This was very much the case with Gloria Lenhoff, a young woman with Williams syndrome who learned to sing operatic arias in more than thirty languages. In 1988,
Bravo, Gloria,
a documentary about Gloria’s remarkable musical abilities, was aired on public television. Soon after, her parents, Howard and Sylvia Lenhoff, were surprised to get a phone call from someone who had seen the documentary, saying, in effect, “That was a wonderful film— but why did you not mention that Gloria has Williams syndrome?” The viewer, a parent, had identified Gloria right away from the characteristic facial features and behaviors of Williams syndrome. This was the first the Lenhoffs had heard of the syndrome; their daughter was thirty-three.

Since then, Howard and Sylvia Lenhoff have been instrumental in bringing awareness to the condition. In 2006, they collaborated with the writer Teri Sforza on
The Strangest Song,
a book about Gloria’s remarkable life. In this, Howard described Gloria’s musical precocity. At the age of one, he said, “Gloria could listen to ‘The Owl and the Pussycat’ and ‘Baa Baa Black Sheep’ over and over again— rhythm and rhyme delighted her.” In her second year, she became able to respond to rhythm.

“When Howard and Sylvia played their records,” Sforza wrote, “Gloria grew excited and focused all at once, pulling herself up in the crib, holding onto the railings, and bouncing up and down…keeping time to the beat.” Howard and Sylvia encouraged Gloria’s passion for rhythm by giving her tambourines, drums, and a xylophone, which she played with to the exclusion of all other toys. By her third year, Gloria could carry and sing a tune, and by her fourth year, Sforza noted, she was “ravenous for language…greedily picked up bits of Yiddish, Polish, Italian, whatever she heard…absorbed them like a sponge, and started to sing little songs in other languages.” She did not know these languages, but she had learned their prosody, their intonations and stresses, by listening to records, and could reproduce them fluently. Already then, at four, there was something extraordinary about Gloria, prefiguring the opera singer she was to become. In 1992, when Gloria was thirty-eight, Howard wrote to me:

My daughter Gloria has a rich soprano voice and can play on the full-sized piano accordion almost any song she hears. She has a repertoire of about 2,000 songs…. Yet, like most individuals with Williams syndrome, she cannot add five plus three, nor can she get along independently.

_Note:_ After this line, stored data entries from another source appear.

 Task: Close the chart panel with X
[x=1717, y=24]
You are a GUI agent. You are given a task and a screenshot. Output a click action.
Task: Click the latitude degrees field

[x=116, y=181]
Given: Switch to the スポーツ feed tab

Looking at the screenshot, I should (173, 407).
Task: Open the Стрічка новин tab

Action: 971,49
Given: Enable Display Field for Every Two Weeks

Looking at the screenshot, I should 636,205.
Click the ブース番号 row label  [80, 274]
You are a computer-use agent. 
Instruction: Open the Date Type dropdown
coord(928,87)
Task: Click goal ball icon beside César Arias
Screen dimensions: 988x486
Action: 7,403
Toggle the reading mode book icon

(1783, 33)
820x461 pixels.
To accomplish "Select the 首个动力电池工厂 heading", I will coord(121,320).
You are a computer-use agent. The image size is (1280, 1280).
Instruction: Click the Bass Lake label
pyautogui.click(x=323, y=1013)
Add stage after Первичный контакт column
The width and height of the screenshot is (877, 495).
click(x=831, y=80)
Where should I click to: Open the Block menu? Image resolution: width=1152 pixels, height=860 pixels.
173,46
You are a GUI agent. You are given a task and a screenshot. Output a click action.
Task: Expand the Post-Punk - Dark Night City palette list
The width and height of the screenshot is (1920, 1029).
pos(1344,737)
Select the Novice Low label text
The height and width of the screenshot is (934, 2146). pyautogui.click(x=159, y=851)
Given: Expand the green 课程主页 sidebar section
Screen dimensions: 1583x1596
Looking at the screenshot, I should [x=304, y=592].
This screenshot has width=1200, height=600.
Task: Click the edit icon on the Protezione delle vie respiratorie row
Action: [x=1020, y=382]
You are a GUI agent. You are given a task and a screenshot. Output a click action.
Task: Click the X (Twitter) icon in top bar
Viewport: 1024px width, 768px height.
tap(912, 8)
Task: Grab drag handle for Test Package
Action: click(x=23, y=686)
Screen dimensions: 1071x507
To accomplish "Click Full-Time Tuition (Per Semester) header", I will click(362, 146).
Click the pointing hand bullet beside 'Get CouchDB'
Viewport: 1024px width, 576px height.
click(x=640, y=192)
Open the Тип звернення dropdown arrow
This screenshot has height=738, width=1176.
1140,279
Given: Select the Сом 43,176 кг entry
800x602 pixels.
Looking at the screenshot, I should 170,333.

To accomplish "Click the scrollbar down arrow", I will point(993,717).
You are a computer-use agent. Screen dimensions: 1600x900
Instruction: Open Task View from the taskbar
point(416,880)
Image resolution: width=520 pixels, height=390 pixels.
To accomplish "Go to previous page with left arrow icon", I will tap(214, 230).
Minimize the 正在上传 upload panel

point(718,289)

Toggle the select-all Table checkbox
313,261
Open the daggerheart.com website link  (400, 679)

Early in 1993, I met Gloria and accompanied her on the piano while she sang a few numbers from
Turandot,
which she performed, as always, with brilliance and an impeccable ear. Gloria, despite her deficits, is a dedicated professional who spends most of her time perfecting and expanding her repertoire. “We know she is ‘retarded,’ ” her father says, “but in comparison to her and others with Williams syndrome, are not most of us ‘retarded’ when it comes to learning and retaining complex music?”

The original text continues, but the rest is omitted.